In 1993, Roos began studying a drug that kills both parasites, called clindamycin. It’s not used to cure malaria, though, because it takes too long to kill Plasmodium; instead, it’s chiefly used against Toxoplasma in AIDS victims who need a drug they can take for years without side effects. “The funny thing about clindamycin,” Roos says, “is that it shouldn’t work.”
Clindamycin is actually used mostly as an antibiotic to kill bacteria, which it does by clogging up the bacteria’s protein-building structures, known as ribosomes. “Eukaryote cells have quite different ribosomes, and clindamycin doesn’t interfere with them, which is good, because otherwise it would kill you. That’s what makes it a good drug. Now Toxoplasma, these guys aren’t bacteria. They have a nucleus, they have mitchondria.” (Mitochondria are compartments where eukaryote cells generate their energy.) “They’re clearly more closely related to you and me than to bacteria.”
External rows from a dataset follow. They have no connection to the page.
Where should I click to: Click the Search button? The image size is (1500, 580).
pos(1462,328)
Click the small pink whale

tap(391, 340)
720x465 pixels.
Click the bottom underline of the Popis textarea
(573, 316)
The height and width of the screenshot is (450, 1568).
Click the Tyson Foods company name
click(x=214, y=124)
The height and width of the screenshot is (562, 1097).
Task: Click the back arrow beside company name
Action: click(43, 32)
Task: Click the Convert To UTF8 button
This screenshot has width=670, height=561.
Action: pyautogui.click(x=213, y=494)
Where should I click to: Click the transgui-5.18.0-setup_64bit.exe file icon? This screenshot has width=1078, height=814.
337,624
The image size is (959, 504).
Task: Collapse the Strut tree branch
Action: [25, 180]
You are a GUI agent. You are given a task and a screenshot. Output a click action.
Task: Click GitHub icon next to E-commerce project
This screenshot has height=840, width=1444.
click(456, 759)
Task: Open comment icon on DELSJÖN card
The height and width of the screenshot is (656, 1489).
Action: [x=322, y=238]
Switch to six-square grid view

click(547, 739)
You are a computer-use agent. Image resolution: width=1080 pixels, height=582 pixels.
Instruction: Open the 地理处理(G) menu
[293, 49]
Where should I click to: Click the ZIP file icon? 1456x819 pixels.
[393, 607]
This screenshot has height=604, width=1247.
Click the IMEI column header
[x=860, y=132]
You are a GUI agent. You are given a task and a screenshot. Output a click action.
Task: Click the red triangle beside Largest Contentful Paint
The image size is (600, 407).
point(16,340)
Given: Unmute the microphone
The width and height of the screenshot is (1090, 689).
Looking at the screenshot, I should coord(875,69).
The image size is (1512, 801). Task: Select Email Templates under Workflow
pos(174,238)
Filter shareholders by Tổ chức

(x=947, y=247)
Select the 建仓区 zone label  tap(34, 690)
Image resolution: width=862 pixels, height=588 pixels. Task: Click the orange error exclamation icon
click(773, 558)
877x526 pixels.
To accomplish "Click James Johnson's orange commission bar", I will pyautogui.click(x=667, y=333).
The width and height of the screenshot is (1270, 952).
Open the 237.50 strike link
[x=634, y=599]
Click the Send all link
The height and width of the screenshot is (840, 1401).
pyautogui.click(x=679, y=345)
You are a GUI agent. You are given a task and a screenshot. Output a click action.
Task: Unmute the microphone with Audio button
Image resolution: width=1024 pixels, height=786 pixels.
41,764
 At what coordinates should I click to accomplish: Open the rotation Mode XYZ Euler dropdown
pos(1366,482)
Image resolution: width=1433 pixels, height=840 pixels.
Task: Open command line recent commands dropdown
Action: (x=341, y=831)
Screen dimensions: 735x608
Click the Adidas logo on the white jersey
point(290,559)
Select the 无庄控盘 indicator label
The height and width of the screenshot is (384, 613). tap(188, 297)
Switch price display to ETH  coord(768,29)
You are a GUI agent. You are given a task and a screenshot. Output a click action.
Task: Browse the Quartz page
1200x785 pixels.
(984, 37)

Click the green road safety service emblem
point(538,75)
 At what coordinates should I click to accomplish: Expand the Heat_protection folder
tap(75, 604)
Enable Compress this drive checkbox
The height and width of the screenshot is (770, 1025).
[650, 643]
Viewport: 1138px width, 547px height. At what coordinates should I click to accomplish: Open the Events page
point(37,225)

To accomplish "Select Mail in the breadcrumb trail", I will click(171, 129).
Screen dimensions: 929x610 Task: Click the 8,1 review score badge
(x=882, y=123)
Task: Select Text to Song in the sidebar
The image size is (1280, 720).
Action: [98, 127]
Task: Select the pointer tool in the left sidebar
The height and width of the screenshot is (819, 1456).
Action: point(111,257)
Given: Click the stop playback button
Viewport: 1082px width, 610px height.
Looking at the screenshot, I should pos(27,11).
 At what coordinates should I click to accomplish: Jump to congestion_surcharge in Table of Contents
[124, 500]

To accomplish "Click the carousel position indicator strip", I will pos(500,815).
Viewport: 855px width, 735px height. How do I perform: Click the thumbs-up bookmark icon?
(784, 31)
And yet, clindamycin kills Toxoplasma, and Plasmodium as well. How it killed them no one knew. Scientists knew that they didn’t affect the regular ribosomes in the parasites. But eukaryotes also carry a few extra ribosomes in their mitochondria that are different from the rest. Mitochondria carry their own DNA, which they use to build their own ribosomes, among other things. Yet, researchers found that clindamycin left the ribosomes of mitochondria unharmed as well.
Roos rememberd that Toxoplasma actually had a third set of DNA. In the 1970s, scientists had discovered a circle of genes that didn’t belong to its nucleus or its mitochondria. This orphan DNA contained the recipe for a third ribosome. Perhaps, Roos thought, clindamycin attacked the third ribosome and killed the parasites in the process. He and his students destroyed the circle of DNA and discovered that indeed Toxoplasma couldn’t survive without it.
But what exactly was this ring of genes? Roos and his students discovered that it sat inside a structure floating close by the parasite’s nucleus. In the past, scientists had given the structure many names—the Spherical Body, the Golgi Adjunct, the Multi-membraned Body—all of which may make you think they knew what it was for. They didn’t.
Roos now knew it was for housing the genes that make Toxoplasma vulnerable to clindamycin. But he didn’t know yet what the ribosome that the genes made was for. To get some insight, he compared the genes to other genes in Toxoplasma and other microbes. The closest match he found was not among the genes inside Toxoplasma’s nucleus or mitochondria. It was the chloroplasts in plants, those solar-powered factories that make the plants on the laboratory shelves grow. “They look for all the world like a green plant,” says Roos.
Roos had hoped to figure out how Toxoplasma and Plasmodium die like bacteria, even though they live like us. Now he had simply traded one puzzle for another: How can malaria be a cousin to ivy?
To nineteenth-century biologists such as Lankester, parasites got to be the way they are now by degeneration. Their evolutions were tales of loss, of the abandonment of all the adaptations that made an energetic, free-living existence possible, of settling for a spoon-fed dinner. In this century, that notion of degeneration has hung on; for decades, evolutionary biologists simply thought that the story of parasite evolution was not worth thinking about compared with sagas like the origin of flight or the enfolding of the brain. Yet, the ability of Trichinella to make its host build itself a nursery in its muscles, of Sacculina to make a male crab into its mother, of blood flukes to become blood-invisible—all of these are adapations produced by evolution. Many parasitologists don’t have evolution as their main business; they study parasites as they live today. And yet, evolution elbows its way into their work.